• _Text extract_
Welcome to This Week in Civil Rights and Civil Liberties, the first installment of a new weekly series rounding up the latest news.

This week, immigrants’ rights are under attack on multiple fronts by the Trump administration, Florida delivers a surprising win for voting rights, and public debate over the Nunes memo continues to be a letdown.

Civil Liberties

The Nunes memo stunt is a missed opportunity to have a real public debate about surveillance abuse. “Nearly everything about Nunes’s reinvention as a champion of privacy and civil liberties reeks of disingenuousness,” writes Julian Sanchez. (Washington Post)

ICE will begin real-time tracking of license plates across the country. The agency’s contract with Vigilant Solutions gives it access to billions of license plate records and unprecedented surveillance abilities. (CNN, The Verge)

Criminal System

Philadelphia police are mining social media to build a suspected gang member database. Officers target young people in the database,  who may be included for “as little as flashing a gang sign in a Tweet,”  effectively  “criminaliz[ing] entire social networks of young black and brown people.” (In Justice Today, The Nation)

Data-driven pretrial risk assessment tools are less objective than we might think. “Policing and criminal justice has been racist for centuries…the data is too,” writes Hannah Sassaman. (Newsweek)

NYPD’s largest union is arguing that body camera footage constitutes a private personnel record. If the Patrolmen’s Benevolent Association wins its lawsuit against the city, body camera footage could not be publicly released without an officer’s consent, defeating the purpose of greater transparency. (NY Daily News, NYCLU)

Immigration

The Trump administration will not allow any more Syrian citizens to apply for Temporary Protected Status. At the same time, the Department of Homeland Security extended TPS for Syrians already in the program for another 18 months. (AP News)

The 9th Circuit ruled that undocumented minors are not entitled to government-provided lawyers in deportation proceedings. Immigrant rights advocates fear the decision could lead to mass deportations of children vulnerable to violence in their home countries. (The Hill, LA Times)

Humanitarian border volunteer detained on preliminary felony charge of alien smuggling. Border Patrol agents arrested a volunteer for No More Deaths, an Arizona-based aid group, the day after the group released a video of agents intentionally destroying food and water supplies left for migrants in the desert. (Washington Post)

California’s Attorney General warned his state’s employers that they face prosecution if they assist federal immigration authorities in retaliating against California’s “sanctuary” policies. A new California law prohibits employers from voluntarily sharing confidential employee information without being  subpoenaed. . (Sacramento Bee)

Labor and Economic Justice

The Trump administration and Congress have decimated federal labor standards through deregulation since January 2017. The Economic Policy Institute reviews the past year in the rollback of regulations intended to protect workers’ rights on the job. (Economic Policy Institute)

Civil libertarians and eminent economists agree that the Supreme Court would be wrong to rule against unions in the upcoming Janus v. AFSCME case. Although the case “arrives at the Supreme Court in First Amendment wrapping,” it is nothing but a “bid to undermine America’s labour movement,” writes The Economist. (The Economist, On Labor)

• _Job 1_
Write out the rows below word for word, beginning with the line that contains "The image size is (1512, 812)." and ending after the line that contains "pos(42,189)".

• _Rows_
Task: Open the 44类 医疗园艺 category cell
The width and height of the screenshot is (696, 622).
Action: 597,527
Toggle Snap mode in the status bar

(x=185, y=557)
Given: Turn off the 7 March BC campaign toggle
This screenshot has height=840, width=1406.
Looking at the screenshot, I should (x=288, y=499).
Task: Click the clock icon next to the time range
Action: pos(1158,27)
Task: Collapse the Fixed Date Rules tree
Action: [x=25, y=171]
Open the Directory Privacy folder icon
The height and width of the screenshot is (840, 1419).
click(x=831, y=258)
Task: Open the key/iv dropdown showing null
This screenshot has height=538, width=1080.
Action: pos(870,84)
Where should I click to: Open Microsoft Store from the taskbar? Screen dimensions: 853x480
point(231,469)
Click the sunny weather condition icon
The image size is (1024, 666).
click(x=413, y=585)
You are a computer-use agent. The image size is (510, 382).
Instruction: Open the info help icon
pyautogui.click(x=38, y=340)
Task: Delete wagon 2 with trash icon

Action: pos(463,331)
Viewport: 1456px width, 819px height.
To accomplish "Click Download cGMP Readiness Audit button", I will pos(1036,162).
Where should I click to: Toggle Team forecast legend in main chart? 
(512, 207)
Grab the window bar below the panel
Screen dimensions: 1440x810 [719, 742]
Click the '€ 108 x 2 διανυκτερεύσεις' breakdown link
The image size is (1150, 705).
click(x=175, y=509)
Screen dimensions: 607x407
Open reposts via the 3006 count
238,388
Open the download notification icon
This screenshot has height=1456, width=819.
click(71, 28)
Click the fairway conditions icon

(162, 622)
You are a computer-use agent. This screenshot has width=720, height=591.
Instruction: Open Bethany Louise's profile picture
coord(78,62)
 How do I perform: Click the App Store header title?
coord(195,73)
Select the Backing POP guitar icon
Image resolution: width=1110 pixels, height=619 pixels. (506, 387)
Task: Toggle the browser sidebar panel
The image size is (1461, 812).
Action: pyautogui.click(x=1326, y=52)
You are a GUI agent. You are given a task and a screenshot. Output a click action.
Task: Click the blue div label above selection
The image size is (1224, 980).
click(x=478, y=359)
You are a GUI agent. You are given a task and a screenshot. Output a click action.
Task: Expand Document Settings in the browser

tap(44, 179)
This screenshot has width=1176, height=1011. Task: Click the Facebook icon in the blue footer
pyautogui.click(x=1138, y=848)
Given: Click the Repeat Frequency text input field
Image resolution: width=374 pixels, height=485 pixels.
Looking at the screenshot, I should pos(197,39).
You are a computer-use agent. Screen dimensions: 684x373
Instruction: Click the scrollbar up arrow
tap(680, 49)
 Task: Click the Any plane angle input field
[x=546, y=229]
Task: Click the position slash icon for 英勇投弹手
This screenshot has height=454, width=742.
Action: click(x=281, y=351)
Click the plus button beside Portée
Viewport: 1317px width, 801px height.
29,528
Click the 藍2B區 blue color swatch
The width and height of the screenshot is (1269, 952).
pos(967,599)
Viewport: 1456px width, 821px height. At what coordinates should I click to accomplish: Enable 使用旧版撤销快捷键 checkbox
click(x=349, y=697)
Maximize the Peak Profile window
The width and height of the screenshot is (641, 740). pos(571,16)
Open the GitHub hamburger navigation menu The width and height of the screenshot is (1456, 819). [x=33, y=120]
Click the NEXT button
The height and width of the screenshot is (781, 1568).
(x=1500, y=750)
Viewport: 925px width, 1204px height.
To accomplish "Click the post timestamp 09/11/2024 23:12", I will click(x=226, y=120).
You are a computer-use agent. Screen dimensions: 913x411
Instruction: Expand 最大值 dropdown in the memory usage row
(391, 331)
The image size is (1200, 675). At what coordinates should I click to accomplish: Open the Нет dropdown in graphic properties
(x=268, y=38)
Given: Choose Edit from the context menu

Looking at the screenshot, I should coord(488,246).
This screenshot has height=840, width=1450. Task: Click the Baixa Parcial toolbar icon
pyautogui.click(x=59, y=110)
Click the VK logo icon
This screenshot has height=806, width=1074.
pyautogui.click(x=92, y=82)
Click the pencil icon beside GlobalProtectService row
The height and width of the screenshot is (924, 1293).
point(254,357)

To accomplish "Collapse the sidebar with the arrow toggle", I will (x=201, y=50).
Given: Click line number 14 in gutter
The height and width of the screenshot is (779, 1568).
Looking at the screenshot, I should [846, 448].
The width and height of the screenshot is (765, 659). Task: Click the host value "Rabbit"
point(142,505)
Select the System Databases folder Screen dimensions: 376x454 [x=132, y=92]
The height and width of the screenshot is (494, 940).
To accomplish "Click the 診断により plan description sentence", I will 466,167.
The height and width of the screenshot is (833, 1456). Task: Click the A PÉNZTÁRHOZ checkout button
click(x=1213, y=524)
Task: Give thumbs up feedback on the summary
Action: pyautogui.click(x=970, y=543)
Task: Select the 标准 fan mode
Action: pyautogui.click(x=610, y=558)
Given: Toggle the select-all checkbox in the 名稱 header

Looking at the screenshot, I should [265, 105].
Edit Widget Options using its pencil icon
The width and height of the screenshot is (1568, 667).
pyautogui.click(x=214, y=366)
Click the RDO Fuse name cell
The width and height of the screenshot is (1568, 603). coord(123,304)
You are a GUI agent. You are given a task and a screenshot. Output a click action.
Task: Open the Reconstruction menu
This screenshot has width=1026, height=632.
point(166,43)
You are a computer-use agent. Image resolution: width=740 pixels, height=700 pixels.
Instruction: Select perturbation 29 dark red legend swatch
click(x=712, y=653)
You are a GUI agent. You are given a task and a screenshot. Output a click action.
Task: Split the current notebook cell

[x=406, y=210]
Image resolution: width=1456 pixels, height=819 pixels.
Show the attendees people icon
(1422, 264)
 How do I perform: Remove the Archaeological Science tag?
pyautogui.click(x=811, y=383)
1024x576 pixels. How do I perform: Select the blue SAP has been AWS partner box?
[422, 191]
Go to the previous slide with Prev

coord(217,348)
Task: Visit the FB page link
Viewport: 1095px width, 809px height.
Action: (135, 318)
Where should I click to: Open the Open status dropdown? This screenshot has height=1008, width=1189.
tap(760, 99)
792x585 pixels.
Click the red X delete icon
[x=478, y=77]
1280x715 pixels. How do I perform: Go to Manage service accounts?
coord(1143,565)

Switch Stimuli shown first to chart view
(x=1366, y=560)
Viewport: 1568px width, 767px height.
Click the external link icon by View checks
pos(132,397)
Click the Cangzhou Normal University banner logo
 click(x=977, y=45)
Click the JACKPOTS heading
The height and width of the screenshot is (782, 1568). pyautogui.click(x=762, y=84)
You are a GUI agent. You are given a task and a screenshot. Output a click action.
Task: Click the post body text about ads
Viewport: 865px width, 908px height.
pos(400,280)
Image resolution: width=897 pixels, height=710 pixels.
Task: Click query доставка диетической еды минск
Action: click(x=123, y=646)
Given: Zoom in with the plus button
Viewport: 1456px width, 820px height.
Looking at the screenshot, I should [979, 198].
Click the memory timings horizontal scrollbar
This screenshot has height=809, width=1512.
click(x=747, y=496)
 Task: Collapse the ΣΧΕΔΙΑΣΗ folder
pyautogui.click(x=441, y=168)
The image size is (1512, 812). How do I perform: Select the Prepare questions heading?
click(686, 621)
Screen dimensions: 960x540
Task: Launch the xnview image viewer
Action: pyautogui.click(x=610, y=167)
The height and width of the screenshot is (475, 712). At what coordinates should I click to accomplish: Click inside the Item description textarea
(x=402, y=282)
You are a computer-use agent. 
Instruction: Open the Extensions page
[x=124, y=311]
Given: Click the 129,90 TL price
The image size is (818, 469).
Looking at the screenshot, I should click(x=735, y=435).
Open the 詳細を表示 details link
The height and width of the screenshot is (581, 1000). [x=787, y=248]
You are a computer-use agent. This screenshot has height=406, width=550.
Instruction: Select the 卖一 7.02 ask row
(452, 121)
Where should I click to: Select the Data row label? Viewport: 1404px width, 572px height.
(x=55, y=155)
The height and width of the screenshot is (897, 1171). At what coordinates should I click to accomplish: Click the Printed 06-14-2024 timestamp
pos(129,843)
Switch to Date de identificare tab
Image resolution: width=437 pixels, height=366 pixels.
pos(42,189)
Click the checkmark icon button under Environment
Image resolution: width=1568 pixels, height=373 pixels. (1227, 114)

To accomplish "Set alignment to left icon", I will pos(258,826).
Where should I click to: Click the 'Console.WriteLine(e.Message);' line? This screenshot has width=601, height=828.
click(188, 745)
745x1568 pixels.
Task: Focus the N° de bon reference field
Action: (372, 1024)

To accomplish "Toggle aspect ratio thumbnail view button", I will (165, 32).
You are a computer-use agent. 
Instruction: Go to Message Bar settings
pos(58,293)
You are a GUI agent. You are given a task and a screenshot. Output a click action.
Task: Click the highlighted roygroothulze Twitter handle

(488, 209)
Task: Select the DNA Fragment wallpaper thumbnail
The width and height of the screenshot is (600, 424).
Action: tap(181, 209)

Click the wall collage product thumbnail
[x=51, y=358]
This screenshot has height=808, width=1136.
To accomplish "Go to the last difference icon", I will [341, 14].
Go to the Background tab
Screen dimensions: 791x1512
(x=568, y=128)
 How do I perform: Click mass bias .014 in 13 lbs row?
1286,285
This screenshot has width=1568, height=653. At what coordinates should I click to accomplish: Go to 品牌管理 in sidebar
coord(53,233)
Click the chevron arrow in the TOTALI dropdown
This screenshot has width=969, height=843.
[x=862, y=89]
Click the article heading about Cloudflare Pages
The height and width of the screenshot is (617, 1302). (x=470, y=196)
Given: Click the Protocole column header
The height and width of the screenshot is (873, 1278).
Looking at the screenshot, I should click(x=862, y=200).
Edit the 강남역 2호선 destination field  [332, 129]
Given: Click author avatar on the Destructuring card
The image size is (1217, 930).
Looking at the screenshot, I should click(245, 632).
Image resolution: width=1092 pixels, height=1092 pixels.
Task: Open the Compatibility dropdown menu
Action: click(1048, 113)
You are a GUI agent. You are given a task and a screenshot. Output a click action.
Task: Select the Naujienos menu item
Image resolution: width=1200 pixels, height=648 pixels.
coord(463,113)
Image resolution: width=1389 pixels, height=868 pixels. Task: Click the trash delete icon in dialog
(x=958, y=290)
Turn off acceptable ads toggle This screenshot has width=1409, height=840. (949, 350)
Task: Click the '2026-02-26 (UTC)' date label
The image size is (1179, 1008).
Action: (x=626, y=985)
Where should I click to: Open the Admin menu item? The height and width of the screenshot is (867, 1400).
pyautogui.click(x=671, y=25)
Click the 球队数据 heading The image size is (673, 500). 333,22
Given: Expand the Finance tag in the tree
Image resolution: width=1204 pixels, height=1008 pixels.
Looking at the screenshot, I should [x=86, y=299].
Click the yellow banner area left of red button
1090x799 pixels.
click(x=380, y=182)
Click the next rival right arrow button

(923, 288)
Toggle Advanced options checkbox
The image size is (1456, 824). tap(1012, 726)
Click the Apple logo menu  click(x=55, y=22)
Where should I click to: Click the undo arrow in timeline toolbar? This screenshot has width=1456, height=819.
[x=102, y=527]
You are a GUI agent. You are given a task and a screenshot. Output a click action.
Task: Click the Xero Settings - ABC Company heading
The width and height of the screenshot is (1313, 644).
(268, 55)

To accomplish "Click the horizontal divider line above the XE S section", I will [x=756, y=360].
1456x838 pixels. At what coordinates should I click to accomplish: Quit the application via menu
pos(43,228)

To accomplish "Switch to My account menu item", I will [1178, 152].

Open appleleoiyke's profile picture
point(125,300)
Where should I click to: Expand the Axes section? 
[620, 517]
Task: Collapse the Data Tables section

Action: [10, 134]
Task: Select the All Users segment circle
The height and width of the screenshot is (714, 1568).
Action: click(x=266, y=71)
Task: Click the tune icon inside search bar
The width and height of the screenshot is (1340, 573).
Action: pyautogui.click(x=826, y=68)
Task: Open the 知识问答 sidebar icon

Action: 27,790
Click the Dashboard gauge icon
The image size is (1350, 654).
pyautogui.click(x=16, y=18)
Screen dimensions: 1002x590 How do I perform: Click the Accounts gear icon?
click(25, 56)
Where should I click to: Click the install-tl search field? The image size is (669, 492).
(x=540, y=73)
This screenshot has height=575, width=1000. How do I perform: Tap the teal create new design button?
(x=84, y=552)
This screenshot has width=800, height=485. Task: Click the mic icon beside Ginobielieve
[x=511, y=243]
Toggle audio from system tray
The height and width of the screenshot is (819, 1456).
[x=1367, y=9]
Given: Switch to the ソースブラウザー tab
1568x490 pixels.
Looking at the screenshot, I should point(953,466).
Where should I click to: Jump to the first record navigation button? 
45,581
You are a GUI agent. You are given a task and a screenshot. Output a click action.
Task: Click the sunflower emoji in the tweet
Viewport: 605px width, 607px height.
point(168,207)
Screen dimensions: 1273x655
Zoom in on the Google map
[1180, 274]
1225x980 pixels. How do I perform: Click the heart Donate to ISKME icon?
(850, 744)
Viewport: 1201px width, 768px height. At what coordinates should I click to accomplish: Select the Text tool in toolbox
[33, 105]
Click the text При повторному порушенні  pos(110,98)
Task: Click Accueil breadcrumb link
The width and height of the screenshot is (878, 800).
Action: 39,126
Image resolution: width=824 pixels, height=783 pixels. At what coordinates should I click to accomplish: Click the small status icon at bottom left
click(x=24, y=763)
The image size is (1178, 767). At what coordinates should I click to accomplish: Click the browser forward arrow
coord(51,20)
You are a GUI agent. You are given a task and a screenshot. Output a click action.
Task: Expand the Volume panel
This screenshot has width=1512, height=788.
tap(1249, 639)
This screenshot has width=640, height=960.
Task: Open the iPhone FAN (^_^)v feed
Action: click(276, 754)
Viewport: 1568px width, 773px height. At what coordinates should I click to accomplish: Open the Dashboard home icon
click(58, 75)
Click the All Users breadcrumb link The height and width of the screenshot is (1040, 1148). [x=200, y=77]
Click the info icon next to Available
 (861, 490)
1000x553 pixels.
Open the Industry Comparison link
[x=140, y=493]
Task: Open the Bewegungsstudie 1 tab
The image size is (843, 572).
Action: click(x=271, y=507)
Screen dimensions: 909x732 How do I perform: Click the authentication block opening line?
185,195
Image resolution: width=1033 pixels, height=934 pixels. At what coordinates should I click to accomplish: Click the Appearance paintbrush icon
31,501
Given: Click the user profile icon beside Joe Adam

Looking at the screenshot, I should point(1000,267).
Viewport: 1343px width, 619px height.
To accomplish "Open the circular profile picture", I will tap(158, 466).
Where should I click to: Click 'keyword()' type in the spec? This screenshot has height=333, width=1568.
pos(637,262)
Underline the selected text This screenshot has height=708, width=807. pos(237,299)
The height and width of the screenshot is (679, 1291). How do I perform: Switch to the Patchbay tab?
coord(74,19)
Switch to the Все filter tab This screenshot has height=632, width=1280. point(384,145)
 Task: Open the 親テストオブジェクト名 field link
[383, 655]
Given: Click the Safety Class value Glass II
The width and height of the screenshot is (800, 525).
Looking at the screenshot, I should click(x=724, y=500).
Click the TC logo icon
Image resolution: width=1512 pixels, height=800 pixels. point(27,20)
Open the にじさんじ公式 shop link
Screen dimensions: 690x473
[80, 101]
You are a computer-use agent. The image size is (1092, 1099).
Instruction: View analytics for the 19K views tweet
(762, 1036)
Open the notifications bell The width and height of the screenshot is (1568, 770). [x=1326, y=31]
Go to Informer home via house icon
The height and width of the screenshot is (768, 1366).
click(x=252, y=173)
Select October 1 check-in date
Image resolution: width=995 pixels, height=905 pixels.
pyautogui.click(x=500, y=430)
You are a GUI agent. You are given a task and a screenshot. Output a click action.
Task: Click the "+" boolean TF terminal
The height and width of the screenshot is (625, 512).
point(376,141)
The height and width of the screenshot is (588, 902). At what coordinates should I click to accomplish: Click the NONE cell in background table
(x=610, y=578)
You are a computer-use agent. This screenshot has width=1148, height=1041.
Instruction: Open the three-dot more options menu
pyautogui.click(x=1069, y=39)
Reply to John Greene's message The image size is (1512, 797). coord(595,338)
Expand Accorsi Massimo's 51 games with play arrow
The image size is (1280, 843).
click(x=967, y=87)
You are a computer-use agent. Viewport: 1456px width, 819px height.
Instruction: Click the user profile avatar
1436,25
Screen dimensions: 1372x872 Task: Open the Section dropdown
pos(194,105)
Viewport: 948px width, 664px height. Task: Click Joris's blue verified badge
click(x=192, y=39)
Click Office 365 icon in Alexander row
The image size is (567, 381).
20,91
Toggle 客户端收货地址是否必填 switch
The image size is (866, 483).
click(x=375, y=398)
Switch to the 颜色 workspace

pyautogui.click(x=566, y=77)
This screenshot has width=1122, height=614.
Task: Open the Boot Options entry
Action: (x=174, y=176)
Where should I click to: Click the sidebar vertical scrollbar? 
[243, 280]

• _Job 2_
According to the news roundup, which company's contract gives ICE access to billions of license plate records?

• _Task response 1_
The image size is (1512, 812). How do I perform: Select the Prepare questions heading?
click(686, 621)
Screen dimensions: 960x540
Task: Launch the xnview image viewer
Action: pyautogui.click(x=610, y=167)
The height and width of the screenshot is (475, 712). At what coordinates should I click to accomplish: Click inside the Item description textarea
(x=402, y=282)
You are a computer-use agent. 
Instruction: Open the Extensions page
[x=124, y=311]
Given: Click the 129,90 TL price
The image size is (818, 469).
Looking at the screenshot, I should click(x=735, y=435).
Open the 詳細を表示 details link
The height and width of the screenshot is (581, 1000). [x=787, y=248]
You are a computer-use agent. This screenshot has height=406, width=550.
Instruction: Select the 卖一 7.02 ask row
(452, 121)
Where should I click to: Select the Data row label? Viewport: 1404px width, 572px height.
(x=55, y=155)
The height and width of the screenshot is (897, 1171). At what coordinates should I click to accomplish: Click the Printed 06-14-2024 timestamp
pos(129,843)
Switch to Date de identificare tab
Image resolution: width=437 pixels, height=366 pixels.
pos(42,189)

• _Task response 2_
Vigilant Solutions